La più amata

La più amata

"La voce più originale, tattile, luminosa della prosa russa contemporanea": con queste parole Josif Brodskij salutò l'esordio letterario di Tat'jana Tolstaja nei primi anni Ottanta cogliendo con sinteticità due elementi fondamentali della sua narrativa, la novità dell'approccio tematico e lo stile. Il mondo di Tat'jana Tolstaja non è abitato da protagonisti, ma da gente comune, uomini, donne non particolarmente belli, intelligenti o fortunati, alle prese con la vita, congegno a orologeria guidato da ragioni superiori, tutt'al più intuite, in ogni caso mai interamente comprese dai minuscoli attori sul proscenio.
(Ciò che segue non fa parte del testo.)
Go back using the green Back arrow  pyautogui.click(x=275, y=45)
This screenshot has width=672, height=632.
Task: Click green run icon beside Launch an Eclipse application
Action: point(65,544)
L'orizzonte della scrittrice oscilla tra lo smarrimento che germoglia nell'anima travolta dal caos dell'esistenza, quando il nostro potenziale di sogni, speranze, passioni si infrange contro la banalità quotidiana; la paura che ci sorprende quando siamo sfiorati dal sospetto di un'eternità in attesa della nostra inevitabile capitolazione, e la nostalgia - che della paura è appunto il preludio - di un ordine armonico quanto arcano, capace di trascendere, placandola, ogni dolorosa dissonanza del presente. Non è un caso, dunque, se Tat'jana Tolstaja racconta storie d'infanzia che sembrano fiabe, e storie di vecchiaia che hanno la levità spietata di un racconto di Cechov, storie di malattia, alienazione, di piccole crudeltà quotidiane che discendono dalla vena surreale della grande tradizione russa, imprimendosi come apologhi esemplari nella memoria. Questo universo di uomini, animali, insetti, case pulsanti come un corpo vivo, sentieri nei boschi, città chiassose, venti fluviali, gialle lune cornute e sfrigolanti notti estive è evocato da una scrittura traboccante quanto ariosa in cui germoglia l'una dopo l'altra, per figliazione spontanea, allegorie e metafore che proiettano all'esterno la grazia di una luminosa vista interiore.